Velilla celebra con emoción y tradición las fiestas de San Nicolás
Velilla de Ebro volvió a rendir homenaje a su patrón, San Nicolás de Bari, del 5 al 8 de diciembre, con unas fiestas marcadas por la emoción, la participación y el arraigo a las tradiciones. La Cofradía de San Nicolás, junto a la Comisión de Fiestas y distintas asociaciones locales, organizaron un completo programa que se vivió intensamente desde el primer momento.
El viernes por la noche, con una buena temperatura, comenzaron los actos con la celebración de los maitines y la subida a la ermita. Allí, se ofrecieron pastas de Arruabarrena, moscatel y mosto a los asistentes, que disfrutaron de un momento de encuentro y dance antes de volver a bajar al pueblo.
El sábado 6 arrancó temprano con el tradicional despierto, que este año fue especialmente emotivo por la ausencia de Manolo Zapata, la voz habitual del evento. Pese a ello, el canto se mantuvo gracias a la implicación colectiva de los vecinos y vecinas. Al finalizar, la Comisión ofreció un reconfortante chocolate, y acto seguido, las voluntarias prepararon un vermú popular.
A media mañana, se celebró la misa en la ermita, acompañada por el coro parroquial de guitarras. Después, ya en el pabellón, tuvo lugar un emotivo homenaje a las mujeres exdanzantes, que recibieron tres imanes ilustrados por la joven artista Alba Tella García, con motivos representativos de la fiesta.
Por la tarde, se repitieron las concentraciones de danzantes y procesión, con el dance como gran protagonista. La jornada concluyó con humor, magia y música en el pabellón, donde actuaron el monologuista Dani Fernández, el mago Sergio Cisneros y, a medianoche, la discomóvil.
El domingo fue también muy especial. A primera hora se repartieron los panes benditos por las casas al ritmo de las mudanzas, y más tarde se celebró la misa por los cofrades difuntos. La representación final del dance se trasladó a la plaza Rolladero, donde el buen tiempo acompañó y el público pudo disfrutar del acto en un espacio amplio.

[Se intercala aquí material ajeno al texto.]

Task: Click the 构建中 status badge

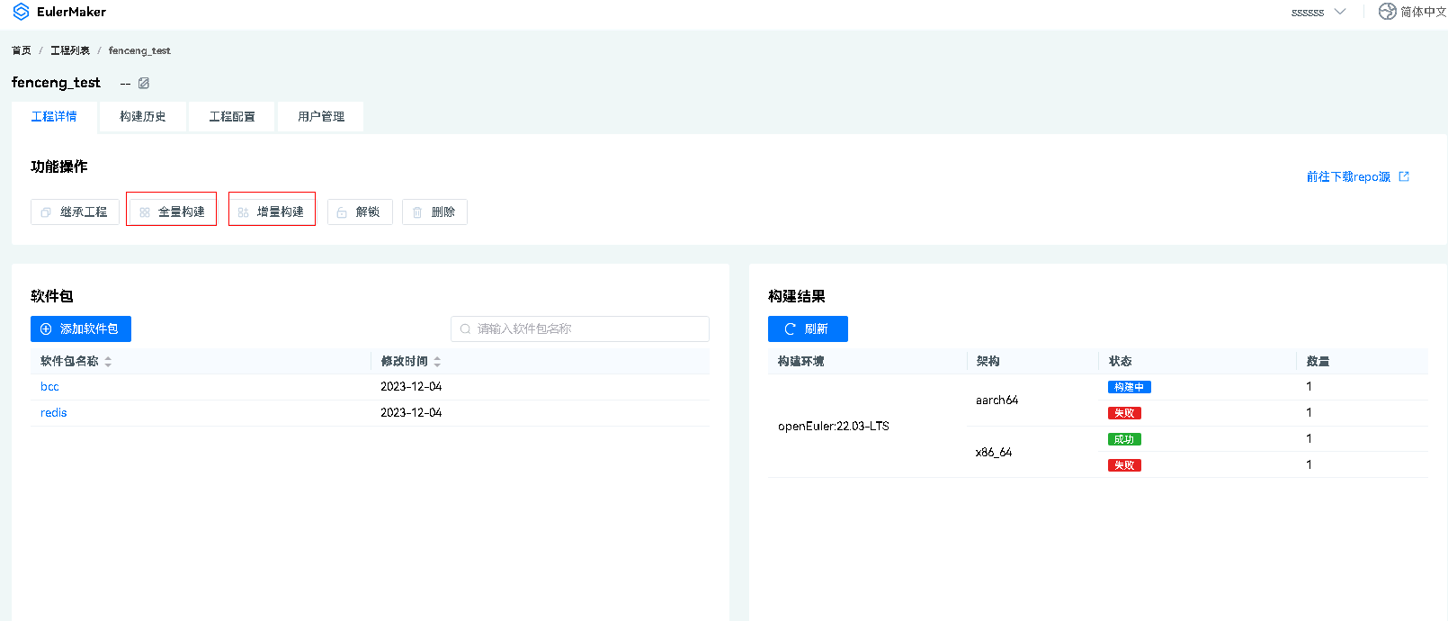Action: point(1129,387)
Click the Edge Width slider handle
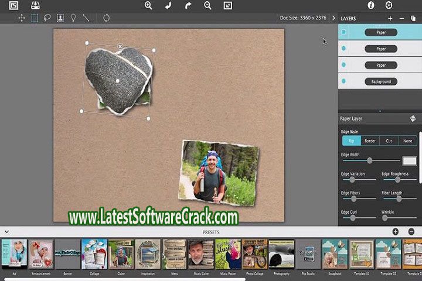 coord(369,160)
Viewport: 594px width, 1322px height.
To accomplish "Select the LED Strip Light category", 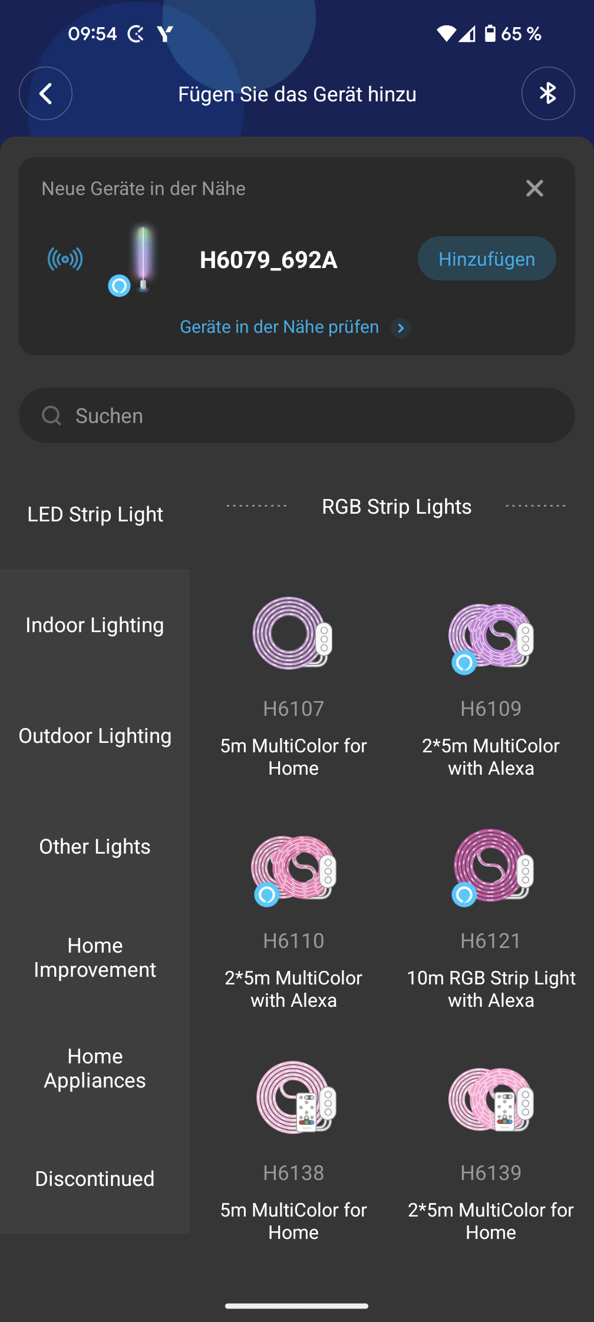I will [x=95, y=514].
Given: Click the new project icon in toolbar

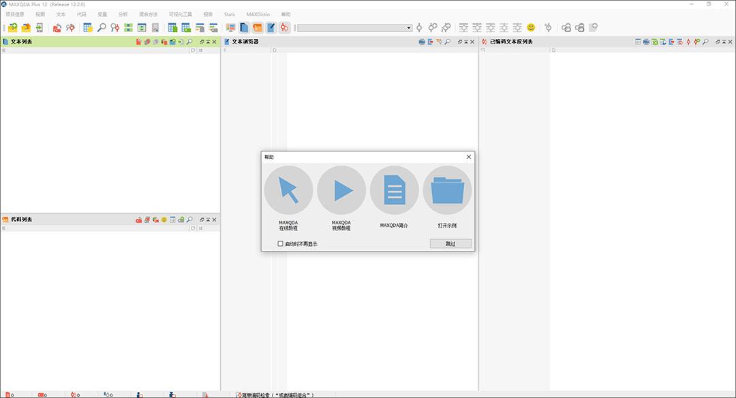Looking at the screenshot, I should [13, 28].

Por la tarde, tras otra chocolatada, el grupo parroquial de guitarras presentó una pequeña obra teatral sobre la vida de San Nicolás, a la que siguió uno de los momentos más esperados por los pequeños: la llegada del Santo, que repartió monedas de chocolate y bastones. Después, todos juntos se dirigieron a la plaza para el encendido del árbol de Navidad, que este año volvió a reunir a buena parte del vecindario.
El broche final fue el lunes 8, con la tradicional comida popular en el pabellón, organizada por la Comisión de Festejos. Migas con huevo frito (con la colaboración de Jesús Redondo, Tere Royo y Anabel Insa), bingo y la animada actuación del Dúo Yonikel cerraron unas fiestas que, una vez más, pusieron en valor el compromiso de Velilla con sus raíces, su cultura y su gente.